Scientists reveal endocardial origin of liver vasculature
On March 29, Nature Genetics published a research article titled "Genetic lineage tracing identifies endocardial origin of liver vasculature," from Prof. ZHOU Bin's lab at the Institute for Nutritional Sciences (INS), Shanghai Institutes for Biological Sciences, CAS.
Taking advantage of genetic lineage tracing and tissue-specific gene knockout technology, researchers found that part of the liver vasculature is derived from the endocardium in the developing heart. During this process, endocardial VEGF/VEGFR2 signaling plays an important role in liver angiogenesis and organogenesis.
Blood vessels are essential for liver function during homeostasis and regeneration after injury. During embryonic development, blood vessels form passive conduits to deliver oxygen and nutrients. Researchers establish instructive development niches to promote liver organogenesis before the onset of circulation. Determining the developmental program of hepatic vessel formation provides the foundation for the design of strategies to stimulate vessel growth upon liver regeneration.
Taking advantage of genetic mouse tools that specifically label endocardium, researchers carried out lineage tracing experiments and found that endocardial cells in the early embryonic heart could migrate and form a primitive vascular plexus surrounding the liver bud.

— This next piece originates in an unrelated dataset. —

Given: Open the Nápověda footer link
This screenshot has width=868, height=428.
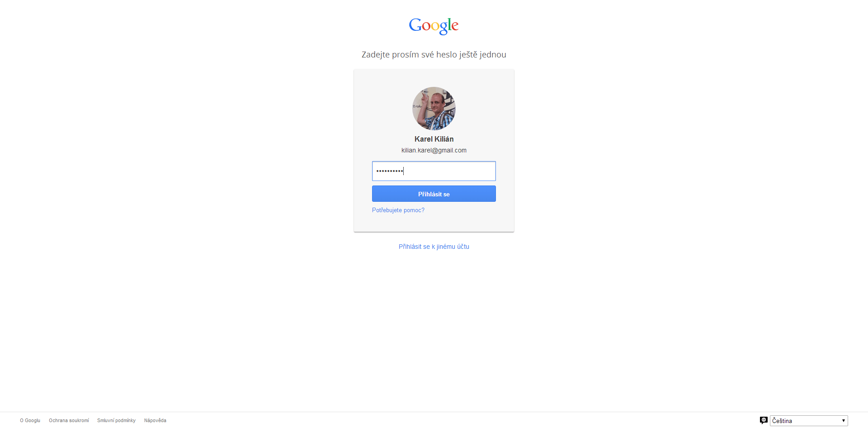Looking at the screenshot, I should click(155, 421).

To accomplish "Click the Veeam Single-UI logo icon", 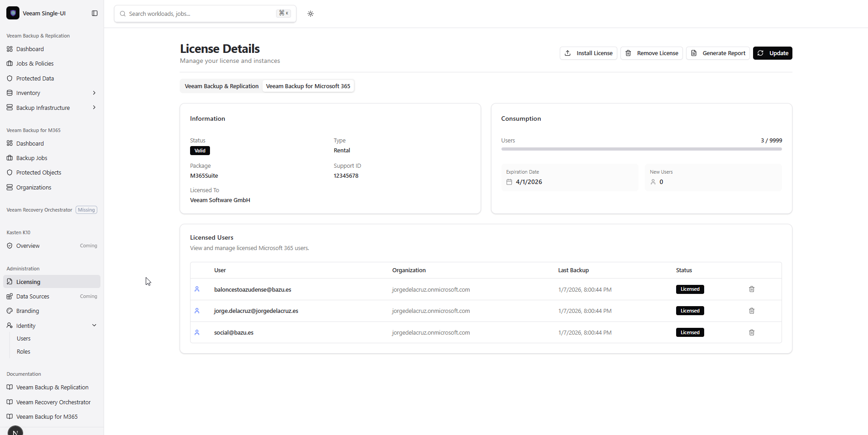I will (x=13, y=14).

With development of the liver, this vascular plexus, which plays important roles in liver organogenesis, differentiates into central veins, sinusoid endothelial cells, portal veins and arteries. Interestingly, these endocardium-derived endothelial cells could also form part of the lymphatic endothelial cells. Notably, these endocardium-derived liver vessels respond to injury and proliferate to form new vessels during liver regeneration after partial hepatectomy.
By intersectional lineage tracing technology, researchers pinpointed that endocardium-derived liver vasculature is derived from sinus venosus endocardium, which is also the origin of coronary vessels. This is the first study to demonstrate that there exists a common origin for liver vasculature and coronary vessels—sinus venosus.

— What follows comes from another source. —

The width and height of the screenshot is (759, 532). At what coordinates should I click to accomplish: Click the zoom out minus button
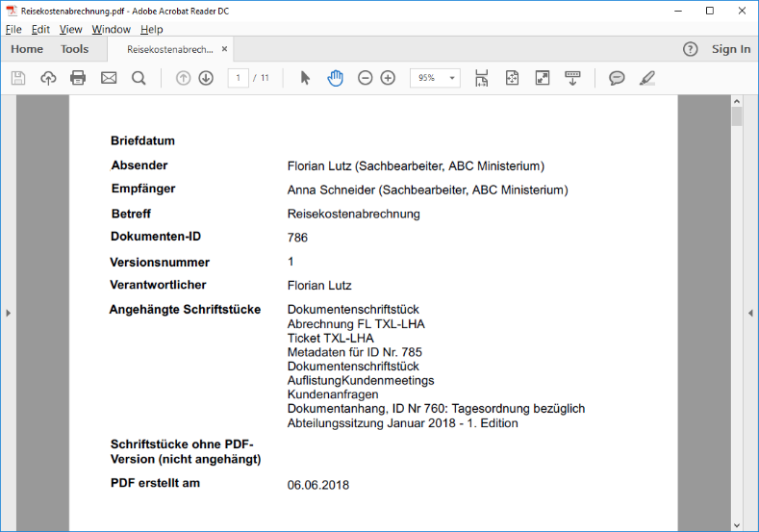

The VEGF/VEGFR signaling pathway, which is essential for angiogenesis, plays important roles in proliferation, migration, survival and penetration of vascular endothelial cells. There are three members in the VEGFR family: VEGFR1 (Flt1), VEGFR2 (KDR/Flk1), and VEGFR3 (Flt4). VEGFR2, which is activated through binding to VEGF, is mostly distributed in vascular endothelial cells. In this study, researchers found high expression of VEGF in hepatocytes during liver bud development, and high expression of VEGFR2 in the endocardium.
This expression map indicated that there might exist interactions between hepatocytes and the endocardium through the VEGF/VEGFR2 signaling pathway. Tissue-specific deletion of VEGFR2 in the endocardium led to a significantly reduced amount of endocardium-derived vessels in livers, and dysplastic livers only one-quarter of the size compared of controls. Thus, the VEGF/VEGFR2 signaling pathway may affect liver organogenesis through regulating formation of endocardium-derived liver vessels.